(RECORDS SUPPLIED Opens)
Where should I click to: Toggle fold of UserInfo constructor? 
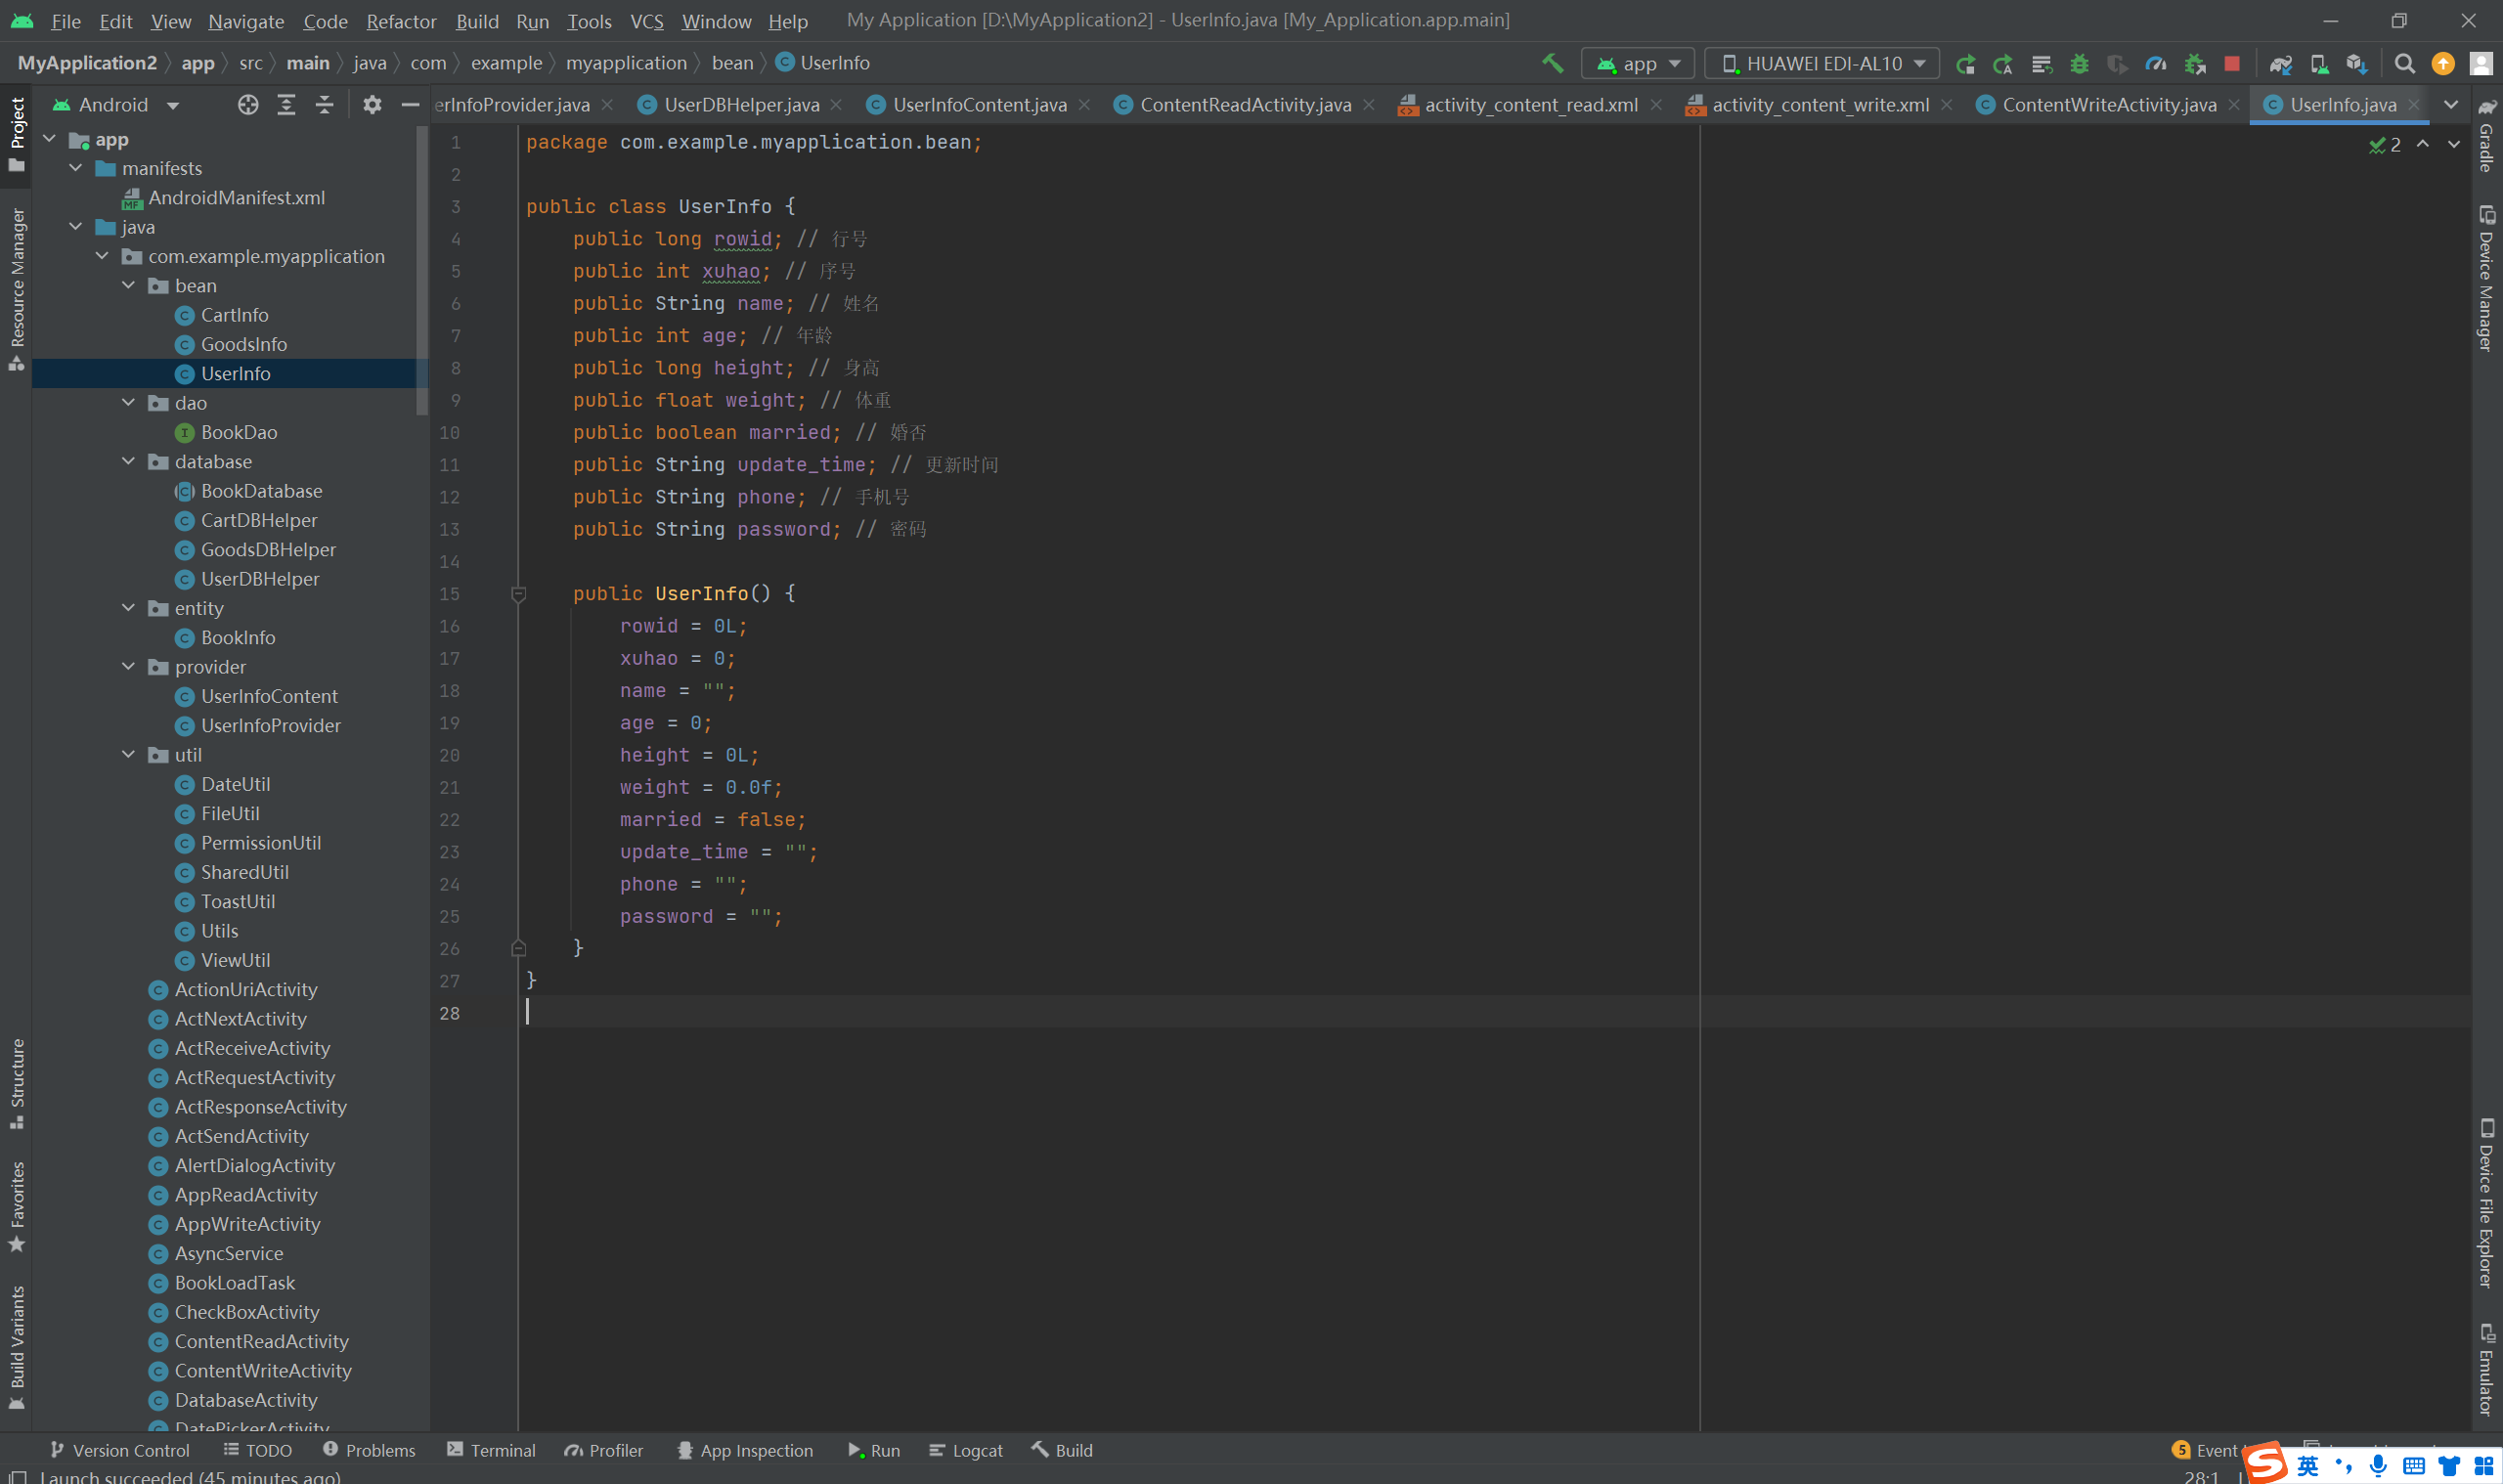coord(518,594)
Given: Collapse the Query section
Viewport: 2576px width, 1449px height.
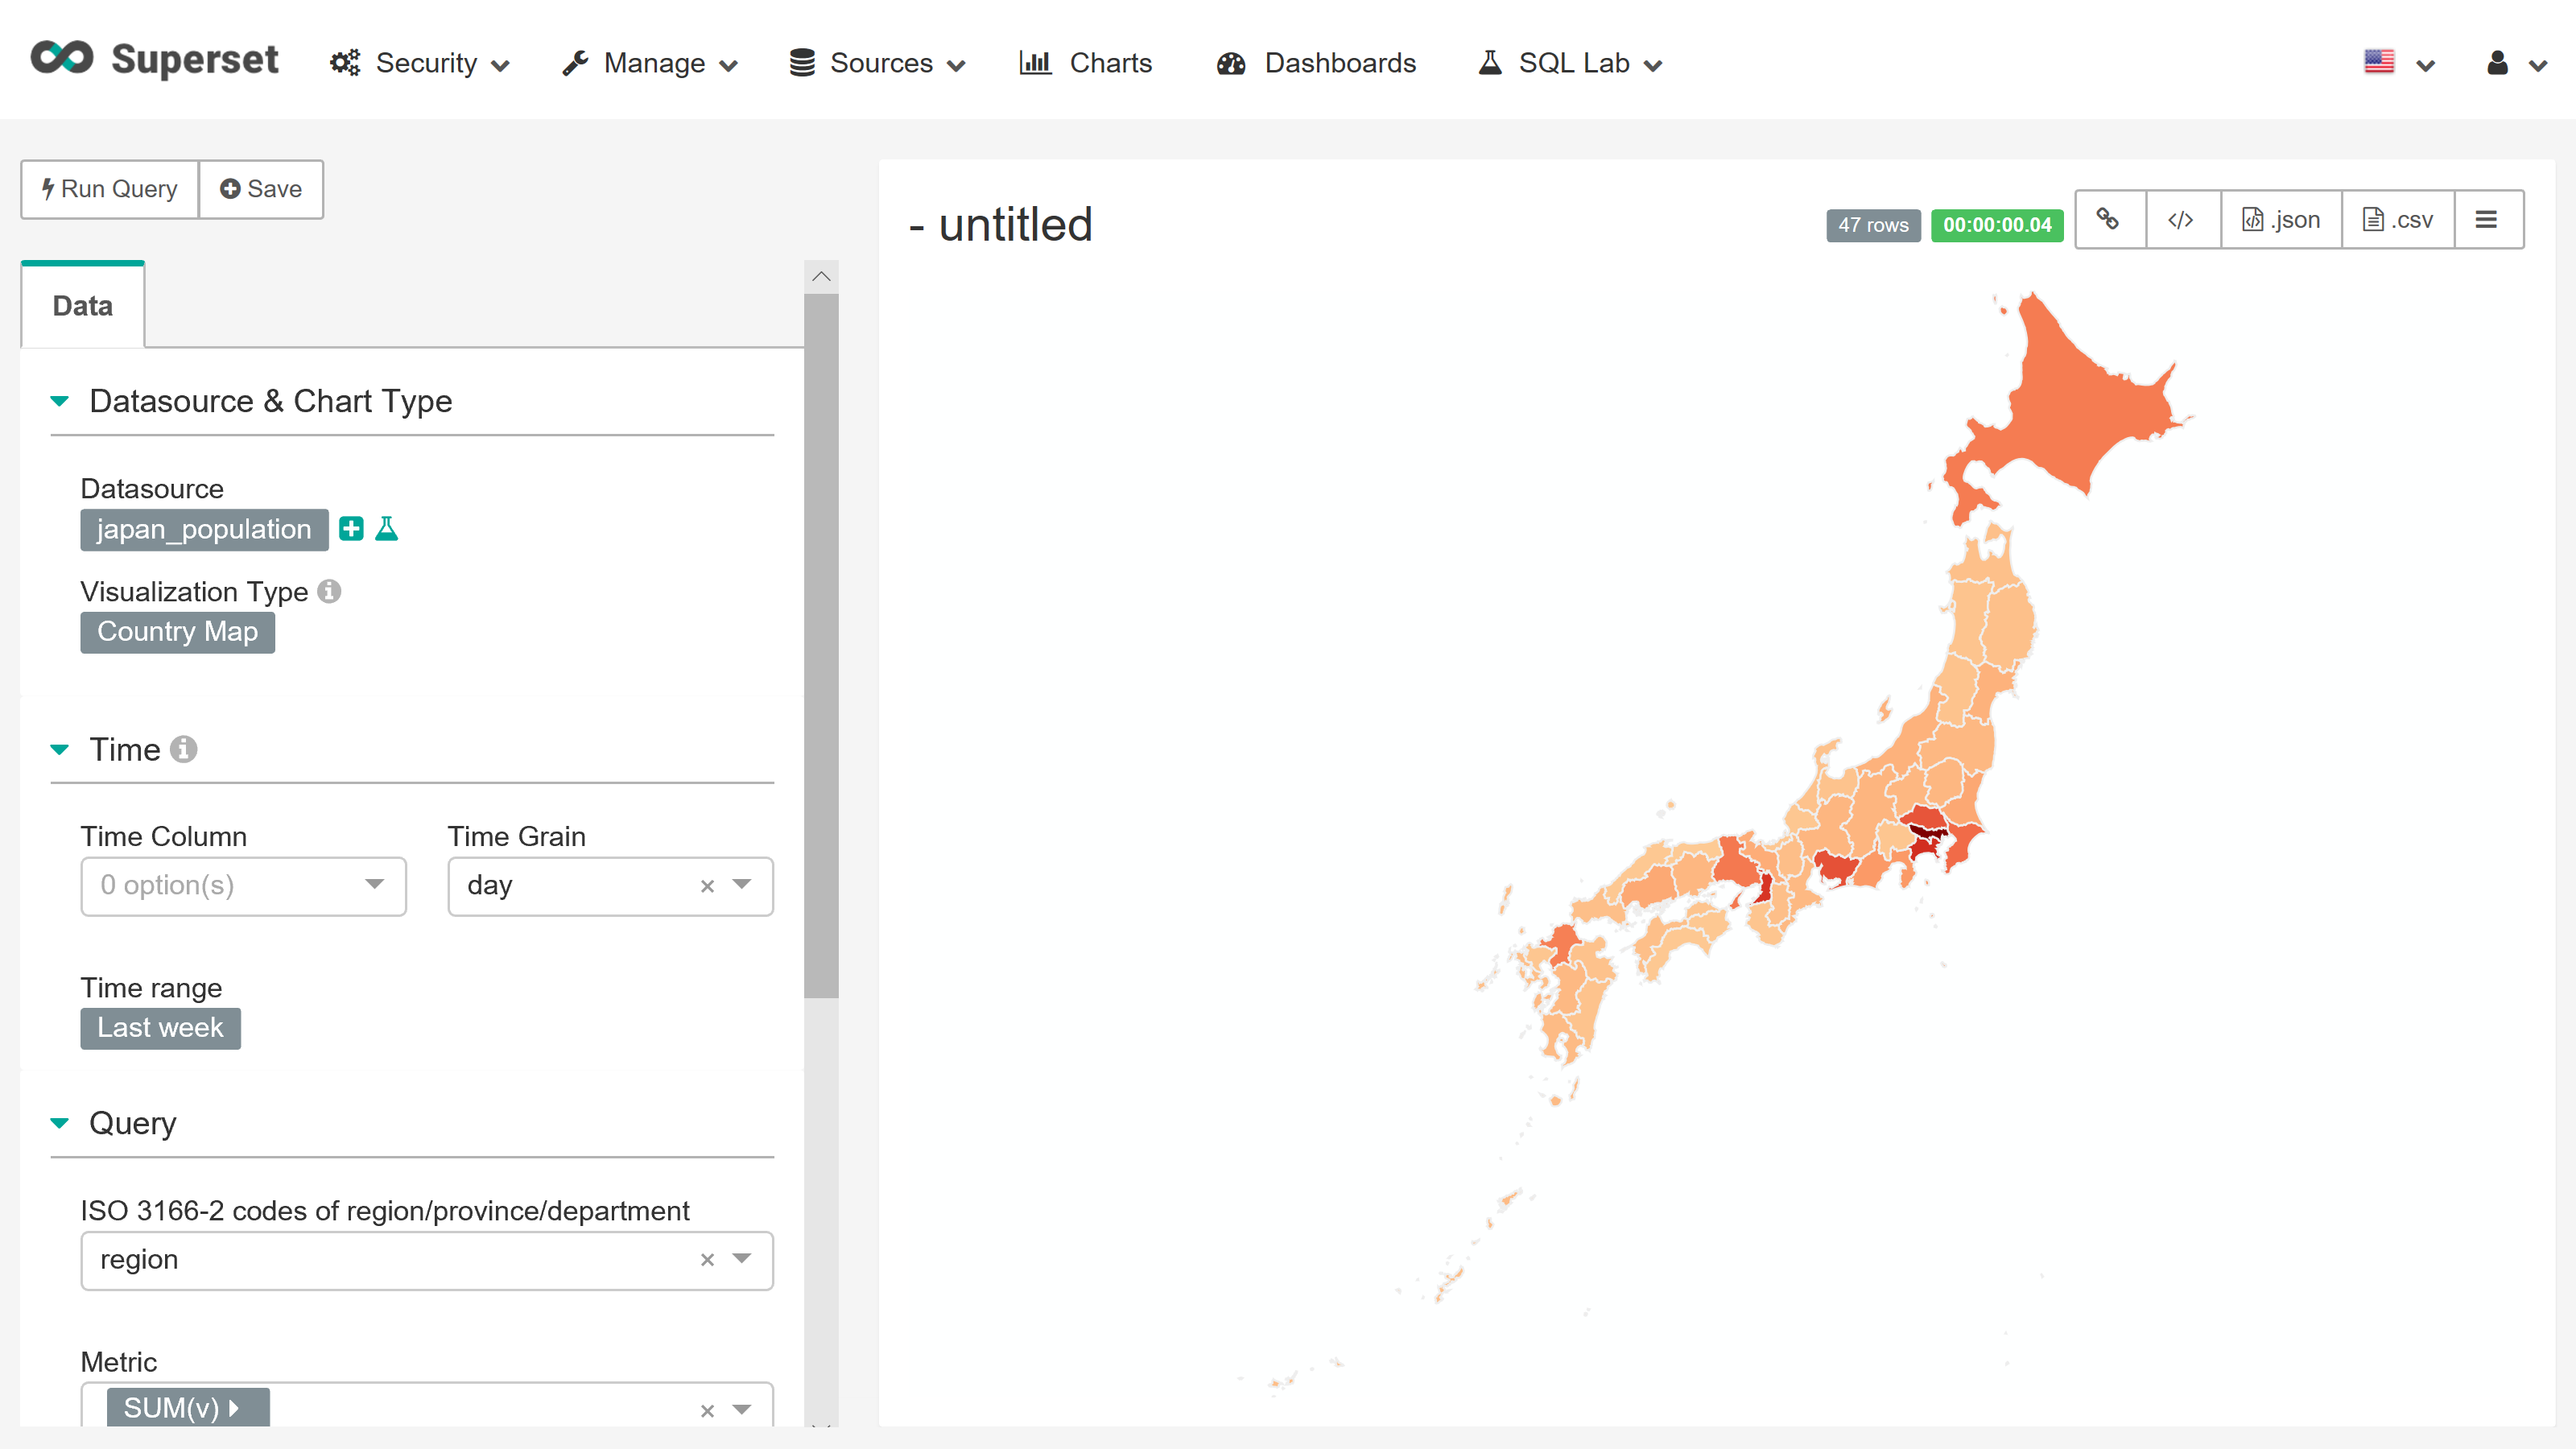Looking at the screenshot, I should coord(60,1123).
(RECORDS SUPPLIED Closes)
AIM OF THE EXERCISE: Omit the pictures, then give all the lines above again exactly.

SOLUTION:
Where should I click to: Toggle fold of UserInfo constructor? 
coord(518,594)
Given: Collapse the Query section
Viewport: 2576px width, 1449px height.
Looking at the screenshot, I should coord(60,1123).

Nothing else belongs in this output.